● WORK TASK
Below are some entries; write out each one of them exactly.

● DATA FOR THIS EXERCISE
━━━━━━━━━━

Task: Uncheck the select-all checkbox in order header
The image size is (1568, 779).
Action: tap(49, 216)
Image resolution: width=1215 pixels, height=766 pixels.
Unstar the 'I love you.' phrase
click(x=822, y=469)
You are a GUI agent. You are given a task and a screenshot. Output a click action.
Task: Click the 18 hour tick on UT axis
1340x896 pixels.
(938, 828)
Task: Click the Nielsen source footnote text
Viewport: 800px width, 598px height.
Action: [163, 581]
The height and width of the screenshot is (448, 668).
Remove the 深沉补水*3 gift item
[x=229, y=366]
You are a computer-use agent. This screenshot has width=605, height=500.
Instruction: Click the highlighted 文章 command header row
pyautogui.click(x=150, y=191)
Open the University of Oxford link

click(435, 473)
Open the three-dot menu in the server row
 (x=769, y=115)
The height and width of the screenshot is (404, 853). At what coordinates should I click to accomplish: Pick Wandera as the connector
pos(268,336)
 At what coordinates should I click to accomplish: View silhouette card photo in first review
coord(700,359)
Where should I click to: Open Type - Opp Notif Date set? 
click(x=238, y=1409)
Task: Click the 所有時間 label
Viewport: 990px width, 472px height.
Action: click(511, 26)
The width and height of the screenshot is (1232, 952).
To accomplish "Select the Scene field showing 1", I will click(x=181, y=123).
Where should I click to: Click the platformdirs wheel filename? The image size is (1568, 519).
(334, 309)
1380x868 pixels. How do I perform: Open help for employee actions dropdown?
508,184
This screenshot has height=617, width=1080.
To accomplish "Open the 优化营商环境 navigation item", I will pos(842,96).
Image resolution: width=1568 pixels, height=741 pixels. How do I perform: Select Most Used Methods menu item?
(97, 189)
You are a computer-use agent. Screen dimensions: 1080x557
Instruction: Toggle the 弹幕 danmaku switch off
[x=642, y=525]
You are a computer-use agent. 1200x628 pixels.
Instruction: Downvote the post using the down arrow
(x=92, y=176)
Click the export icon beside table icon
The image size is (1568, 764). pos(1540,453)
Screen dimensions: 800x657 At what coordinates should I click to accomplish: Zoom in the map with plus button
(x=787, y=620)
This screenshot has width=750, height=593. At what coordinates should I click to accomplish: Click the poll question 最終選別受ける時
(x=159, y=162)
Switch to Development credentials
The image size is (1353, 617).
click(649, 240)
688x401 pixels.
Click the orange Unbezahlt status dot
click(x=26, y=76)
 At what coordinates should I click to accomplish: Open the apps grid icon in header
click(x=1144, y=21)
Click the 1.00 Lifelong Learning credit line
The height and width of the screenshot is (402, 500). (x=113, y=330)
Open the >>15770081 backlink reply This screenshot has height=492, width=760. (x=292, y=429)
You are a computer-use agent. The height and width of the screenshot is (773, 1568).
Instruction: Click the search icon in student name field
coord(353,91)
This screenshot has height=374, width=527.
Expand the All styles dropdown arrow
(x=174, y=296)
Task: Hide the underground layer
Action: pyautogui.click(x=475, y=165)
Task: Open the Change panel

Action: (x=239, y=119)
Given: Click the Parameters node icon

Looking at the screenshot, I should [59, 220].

━━━━━━━━━━

● ANSWER BOX
Task: Uncheck the select-all checkbox in order header
The image size is (1568, 779).
Action: tap(49, 216)
Image resolution: width=1215 pixels, height=766 pixels.
Unstar the 'I love you.' phrase
click(x=822, y=469)
You are a GUI agent. You are given a task and a screenshot. Output a click action.
Task: Click the 18 hour tick on UT axis
1340x896 pixels.
(938, 828)
Task: Click the Nielsen source footnote text
Viewport: 800px width, 598px height.
Action: [163, 581]
The height and width of the screenshot is (448, 668).
Remove the 深沉补水*3 gift item
[x=229, y=366]
You are a computer-use agent. This screenshot has width=605, height=500.
Instruction: Click the highlighted 文章 command header row
pyautogui.click(x=150, y=191)
Open the University of Oxford link

click(435, 473)
Open the three-dot menu in the server row
 (x=769, y=115)
The height and width of the screenshot is (404, 853). At what coordinates should I click to accomplish: Pick Wandera as the connector
pos(268,336)
 At what coordinates should I click to accomplish: View silhouette card photo in first review
coord(700,359)
Where should I click to: Open Type - Opp Notif Date set? 
click(x=238, y=1409)
Task: Click the 所有時間 label
Viewport: 990px width, 472px height.
Action: click(511, 26)
The width and height of the screenshot is (1232, 952).
To accomplish "Select the Scene field showing 1", I will click(x=181, y=123).
Where should I click to: Click the platformdirs wheel filename? The image size is (1568, 519).
(334, 309)
1380x868 pixels. How do I perform: Open help for employee actions dropdown?
508,184
This screenshot has height=617, width=1080.
To accomplish "Open the 优化营商环境 navigation item", I will pos(842,96).
Image resolution: width=1568 pixels, height=741 pixels. How do I perform: Select Most Used Methods menu item?
(97, 189)
You are a computer-use agent. Screen dimensions: 1080x557
Instruction: Toggle the 弹幕 danmaku switch off
[x=642, y=525]
You are a computer-use agent. 1200x628 pixels.
Instruction: Downvote the post using the down arrow
(x=92, y=176)
Click the export icon beside table icon
The image size is (1568, 764). pos(1540,453)
Screen dimensions: 800x657 At what coordinates should I click to accomplish: Zoom in the map with plus button
(x=787, y=620)
This screenshot has width=750, height=593. At what coordinates should I click to accomplish: Click the poll question 最終選別受ける時
(x=159, y=162)
Switch to Development credentials
The image size is (1353, 617).
click(649, 240)
688x401 pixels.
Click the orange Unbezahlt status dot
click(x=26, y=76)
 At what coordinates should I click to accomplish: Open the apps grid icon in header
click(x=1144, y=21)
Click the 1.00 Lifelong Learning credit line
The height and width of the screenshot is (402, 500). (x=113, y=330)
Open the >>15770081 backlink reply This screenshot has height=492, width=760. (x=292, y=429)
You are a computer-use agent. The height and width of the screenshot is (773, 1568).
Instruction: Click the search icon in student name field
coord(353,91)
This screenshot has height=374, width=527.
Expand the All styles dropdown arrow
(x=174, y=296)
Task: Hide the underground layer
Action: pyautogui.click(x=475, y=165)
Task: Open the Change panel

Action: (x=239, y=119)
Given: Click the Parameters node icon

Looking at the screenshot, I should [59, 220].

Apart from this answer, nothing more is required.